What is being asked: Below are the entries to work from; restate word for word the portion that opens with the line containing "Identify the click" and closes with the line containing "Liegesteine (564, 988)", keeping both.

Supplied records:
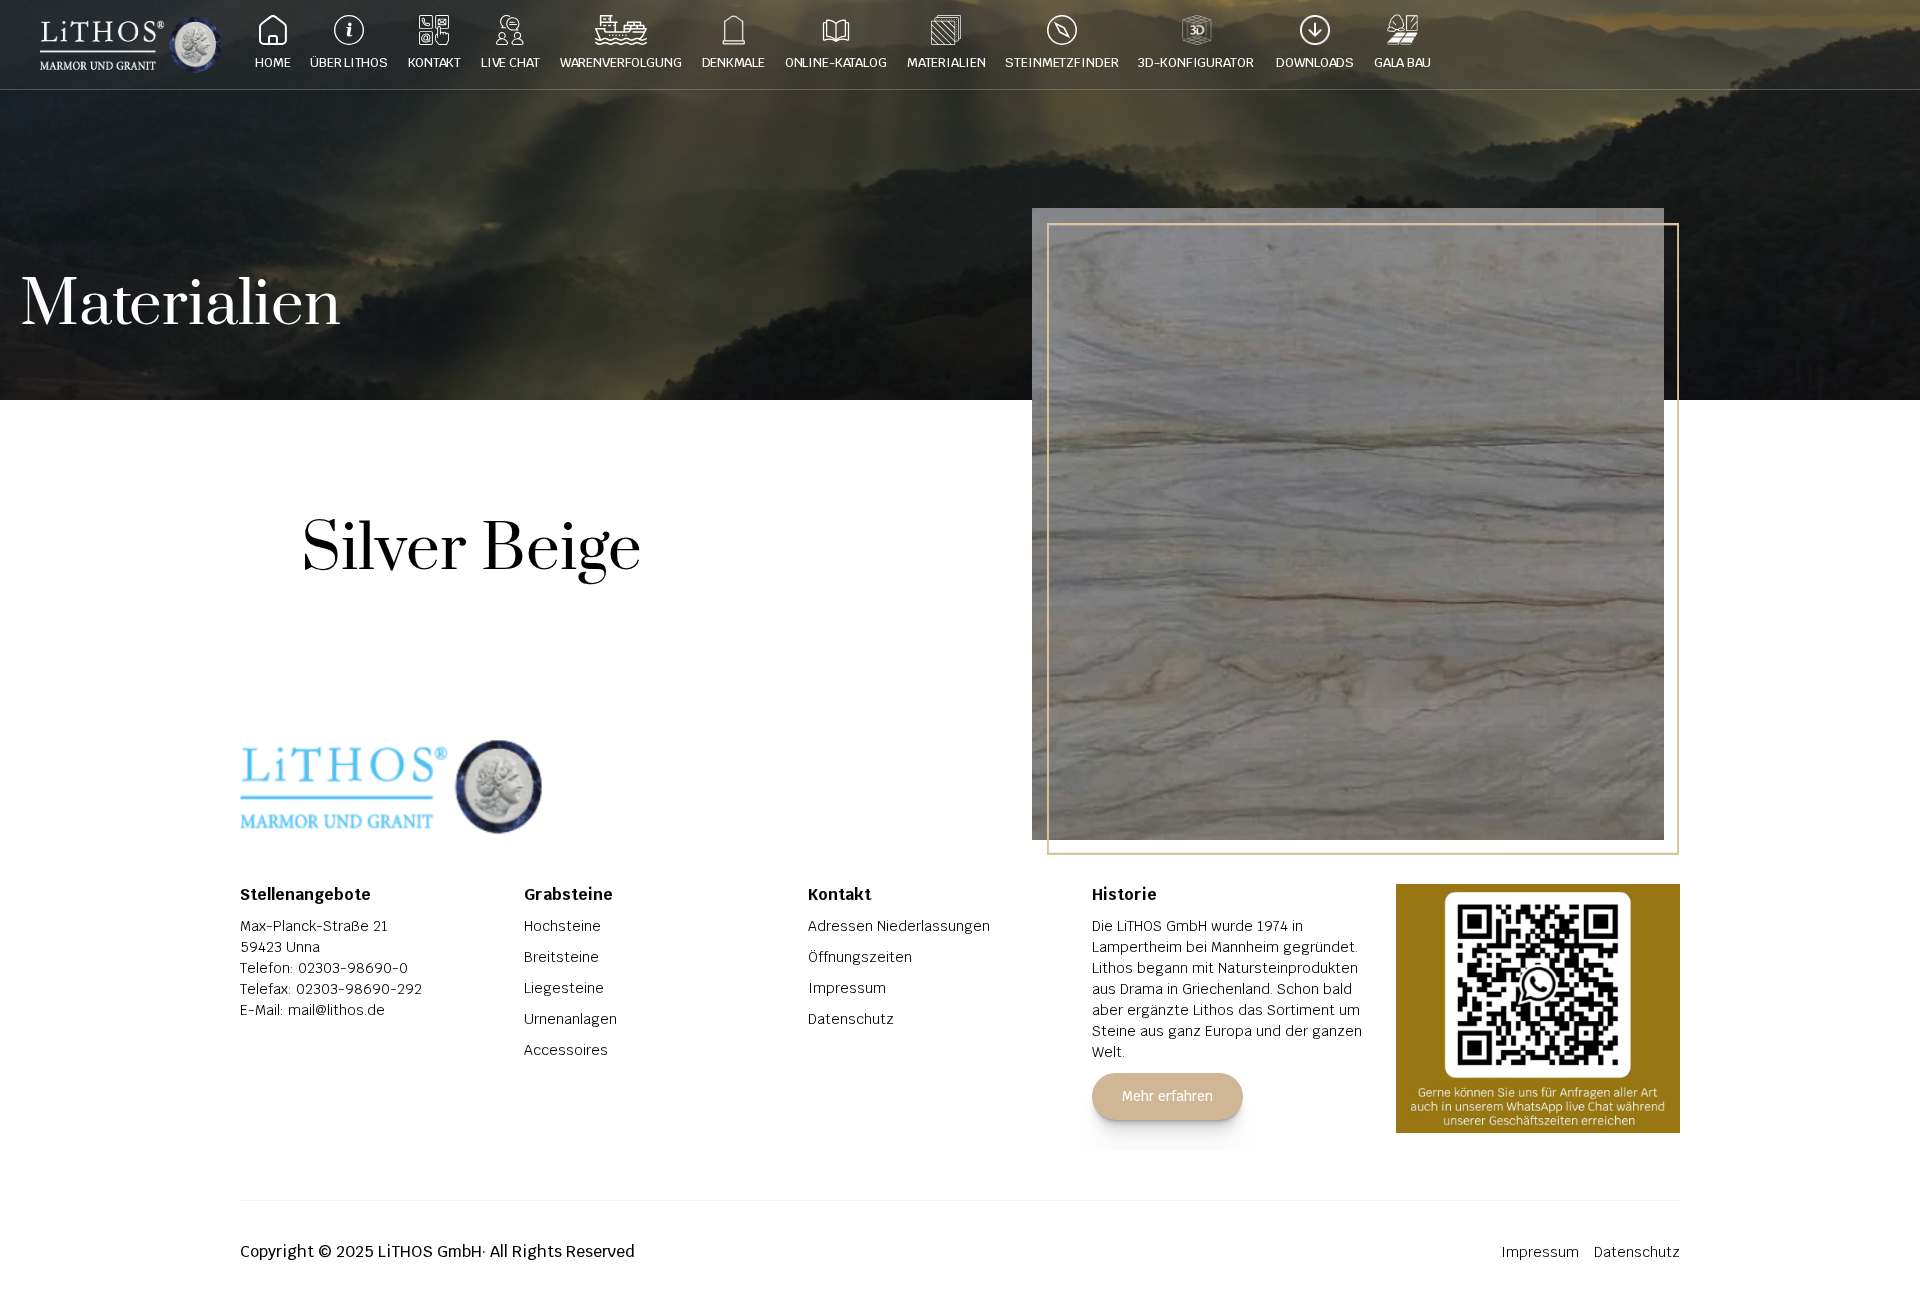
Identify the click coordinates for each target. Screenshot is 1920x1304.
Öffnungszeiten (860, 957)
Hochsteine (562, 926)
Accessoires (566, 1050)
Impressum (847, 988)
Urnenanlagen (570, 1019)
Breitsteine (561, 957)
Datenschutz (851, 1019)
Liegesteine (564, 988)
...
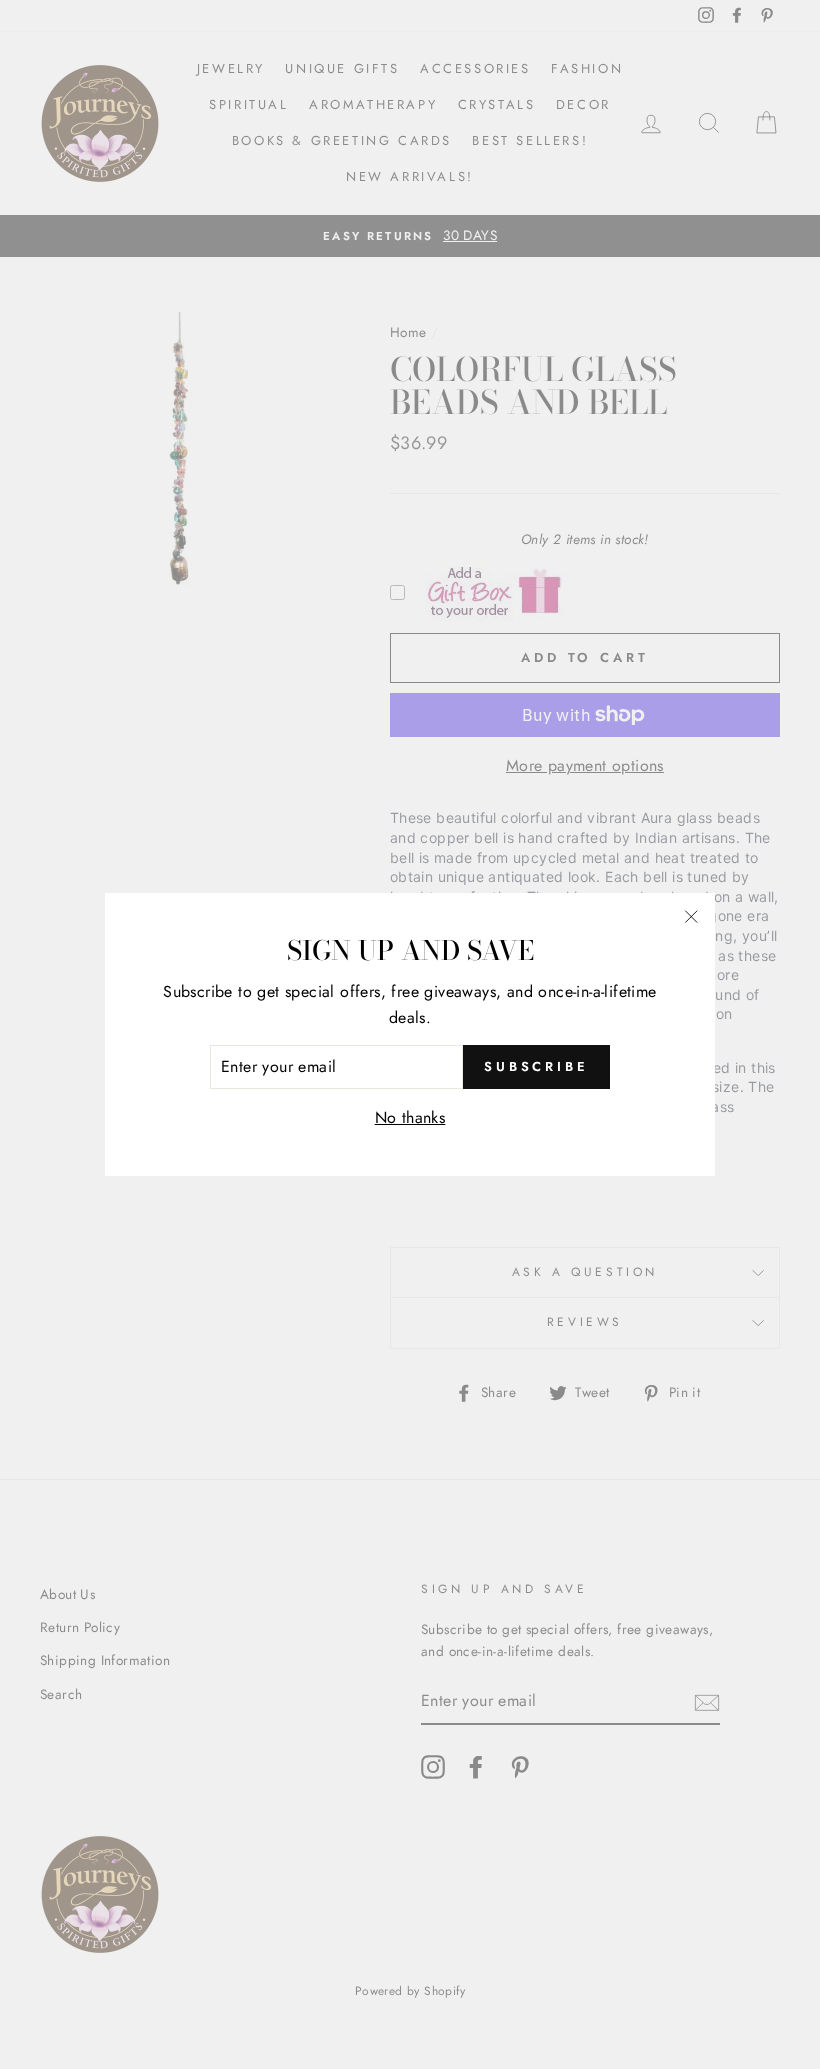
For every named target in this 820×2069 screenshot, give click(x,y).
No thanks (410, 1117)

Answer to this exercise:
Identify the click coordinates for each target. Screenshot is 1920x1304.
Öffnungszeiten (860, 957)
Hochsteine (562, 926)
Accessoires (566, 1050)
Impressum (847, 988)
Urnenanlagen (570, 1019)
Breitsteine (561, 957)
Datenschutz (851, 1019)
Liegesteine (564, 988)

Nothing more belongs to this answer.